Che cos’è la fede se non un’irreprimibile fiducia nel futuro? Tra le sensibilità che cambiano in tempi di distanziamento sociale, anche soprattutto quella religiosa. Tanto che l’intervista del Pontefice al quotidiano La Repubblica rilancia con forza l’appeal del Papa sulle coscienze intristite, allarmate e confuse del gregge “Italia”. Laddove, per gregge, c’è da intendersi evangelicamente la metafora della comunità dei fedeli, più o meno osservanti.

 

Una preghiera antica

Già nei giorni scorsi la foto di Bergoglio che si recava a pregare a piedi in due chiese, Santa Maria Maggiore e a San Marcello al Corso, storicamente care ai romani in tempi di pestilenze, era diventata virale in breve tempo, restituendoci questa figura in chiave intima, paterna, lontana anni luce dalla severità e dal rigore gesuitico che accompagna ogni agire dell’Apostolo. «Ho chiesto al Signore di fermare l’epidemia: Signore, fermala con la tua mano. Ho pregato per questo», rispondeva Francesco al vaticanista di Repubblica Paolo Rodari. Una risposta umana e accessibile, proprio come le altre risposte (foto: Il Messaggero).

(Dati memorizzati)
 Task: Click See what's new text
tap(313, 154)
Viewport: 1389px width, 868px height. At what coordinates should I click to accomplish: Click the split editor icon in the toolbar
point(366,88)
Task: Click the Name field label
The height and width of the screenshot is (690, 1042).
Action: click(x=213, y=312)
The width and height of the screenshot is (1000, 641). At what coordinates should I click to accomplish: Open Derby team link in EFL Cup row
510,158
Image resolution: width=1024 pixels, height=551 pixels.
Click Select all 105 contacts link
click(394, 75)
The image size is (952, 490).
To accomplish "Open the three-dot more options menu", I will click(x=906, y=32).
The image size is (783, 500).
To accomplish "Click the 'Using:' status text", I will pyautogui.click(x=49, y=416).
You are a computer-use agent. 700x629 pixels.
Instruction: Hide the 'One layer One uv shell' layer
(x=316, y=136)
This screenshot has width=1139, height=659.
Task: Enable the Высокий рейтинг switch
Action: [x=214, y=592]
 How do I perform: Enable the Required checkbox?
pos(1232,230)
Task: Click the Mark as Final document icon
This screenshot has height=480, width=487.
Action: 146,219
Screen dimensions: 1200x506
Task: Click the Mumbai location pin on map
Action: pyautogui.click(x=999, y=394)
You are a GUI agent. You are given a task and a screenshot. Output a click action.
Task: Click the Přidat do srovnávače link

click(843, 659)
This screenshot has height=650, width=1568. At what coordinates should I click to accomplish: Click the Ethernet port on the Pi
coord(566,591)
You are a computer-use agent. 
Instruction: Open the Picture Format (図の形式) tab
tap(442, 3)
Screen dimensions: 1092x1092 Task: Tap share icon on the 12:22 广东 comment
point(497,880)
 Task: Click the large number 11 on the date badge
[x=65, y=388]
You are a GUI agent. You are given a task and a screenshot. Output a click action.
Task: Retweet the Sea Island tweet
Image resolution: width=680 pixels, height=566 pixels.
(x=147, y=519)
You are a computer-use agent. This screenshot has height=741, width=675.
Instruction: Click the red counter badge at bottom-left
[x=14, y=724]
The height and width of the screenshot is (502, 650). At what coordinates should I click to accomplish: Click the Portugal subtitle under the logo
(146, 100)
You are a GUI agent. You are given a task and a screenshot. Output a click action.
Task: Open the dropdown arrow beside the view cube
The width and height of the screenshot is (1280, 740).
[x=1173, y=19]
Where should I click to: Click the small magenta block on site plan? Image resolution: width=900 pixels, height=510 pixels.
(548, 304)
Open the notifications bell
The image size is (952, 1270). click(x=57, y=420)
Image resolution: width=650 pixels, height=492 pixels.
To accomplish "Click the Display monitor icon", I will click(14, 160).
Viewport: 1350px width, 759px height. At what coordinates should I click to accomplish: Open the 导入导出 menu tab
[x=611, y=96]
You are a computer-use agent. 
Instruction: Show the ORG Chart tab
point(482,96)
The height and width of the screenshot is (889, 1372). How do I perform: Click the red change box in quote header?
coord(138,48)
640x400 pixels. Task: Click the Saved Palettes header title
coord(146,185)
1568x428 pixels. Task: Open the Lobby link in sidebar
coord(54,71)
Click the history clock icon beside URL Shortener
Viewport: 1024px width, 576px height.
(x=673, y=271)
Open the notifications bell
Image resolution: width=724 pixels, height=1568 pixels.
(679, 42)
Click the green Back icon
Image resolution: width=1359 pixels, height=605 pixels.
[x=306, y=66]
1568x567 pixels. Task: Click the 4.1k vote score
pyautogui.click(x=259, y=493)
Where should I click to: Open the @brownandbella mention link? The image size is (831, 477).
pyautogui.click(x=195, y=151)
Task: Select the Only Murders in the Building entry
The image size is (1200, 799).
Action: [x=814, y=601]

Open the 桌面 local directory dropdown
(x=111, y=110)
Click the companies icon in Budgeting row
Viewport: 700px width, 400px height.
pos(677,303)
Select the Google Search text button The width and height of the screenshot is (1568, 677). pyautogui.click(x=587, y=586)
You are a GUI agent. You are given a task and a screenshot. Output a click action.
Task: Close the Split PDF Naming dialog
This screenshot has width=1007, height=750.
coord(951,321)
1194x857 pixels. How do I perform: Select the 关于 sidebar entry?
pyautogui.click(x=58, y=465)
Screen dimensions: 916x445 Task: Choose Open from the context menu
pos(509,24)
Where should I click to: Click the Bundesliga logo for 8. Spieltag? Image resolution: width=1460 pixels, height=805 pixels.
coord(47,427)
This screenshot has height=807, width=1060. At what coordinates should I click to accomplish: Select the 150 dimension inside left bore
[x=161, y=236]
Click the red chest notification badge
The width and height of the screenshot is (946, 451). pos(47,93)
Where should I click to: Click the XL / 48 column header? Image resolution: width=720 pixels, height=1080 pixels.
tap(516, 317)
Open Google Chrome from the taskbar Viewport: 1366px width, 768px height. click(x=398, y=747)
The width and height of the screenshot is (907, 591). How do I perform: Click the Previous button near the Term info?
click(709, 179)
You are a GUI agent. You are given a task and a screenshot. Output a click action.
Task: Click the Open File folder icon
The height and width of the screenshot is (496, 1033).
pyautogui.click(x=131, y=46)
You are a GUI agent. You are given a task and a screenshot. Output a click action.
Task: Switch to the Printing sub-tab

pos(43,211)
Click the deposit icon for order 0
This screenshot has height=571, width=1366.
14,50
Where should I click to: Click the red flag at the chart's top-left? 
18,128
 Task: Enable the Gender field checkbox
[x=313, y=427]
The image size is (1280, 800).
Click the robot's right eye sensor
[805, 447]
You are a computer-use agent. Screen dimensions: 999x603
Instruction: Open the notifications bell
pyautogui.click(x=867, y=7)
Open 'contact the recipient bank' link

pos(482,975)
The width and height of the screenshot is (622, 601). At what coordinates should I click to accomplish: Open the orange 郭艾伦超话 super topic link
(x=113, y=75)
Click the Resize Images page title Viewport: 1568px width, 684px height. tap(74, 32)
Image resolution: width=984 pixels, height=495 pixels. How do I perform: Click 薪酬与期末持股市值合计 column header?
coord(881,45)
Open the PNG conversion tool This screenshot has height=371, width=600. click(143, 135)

_CONSEGNA_
Prosegui l'articolo sulla preghiera del Papa durante l'epidemia a partire dall'ultima frase riportata. Le righe di dati non sono necessarie.

_ESITO_
 

Ritrovare la concretezza

«Dobbiamo ritrovare la concretezza delle piccole cose, delle piccole attenzioni da avere verso chi ci sta vicino, famigliari, amici - sottolineava il Papa-. Capire che nelle piccole cose c’è il nostro tesoro. Ci sono gesti minimi, che a volte si perdono nell’anonimato della quotidianità, gesti di tenerezza, di affetto, di compassione, che tuttavia sono decisivi, importanti. Ad esempio, un piatto caldo, una carezza, un abbraccio, una telefonata... Sono gesti familiari di attenzione ai dettagli di ogni giorno che fanno sì che la vita abbia senso e che vi sia comunione e comunicazione fra noi».

 

Basta comunicazione virtuale

«A volte - aggiungeva infine Francesco - viviamo una comunicazione fra noi soltanto virtuale. Invece dovremmo scoprire una nuova vicinanza. Un rapporto concreto fatto di attenzioni e pazienza. Spesso le famiglie a casa mangiano insieme in un grande silenzio che però non è dato da un ascolto reciproco, bensì dal fatto che i genitori guardano la televisione mentre mangiano e figli stanno sul telefonino. Sembrano tanti monaci isolati l’uno dall’altro. Qui non c’è comunicazione; invece ascoltarsi è importante perché si comprendono i bisogni dell’altro, le sue necessità, fatiche, desideri. C’è un linguaggio fatto di gesti concreti che va salvaguardato. A mio avviso il dolore di questi giorni è a questa concretezza che deve aprire» (fonte: www.vaticannews.va.it).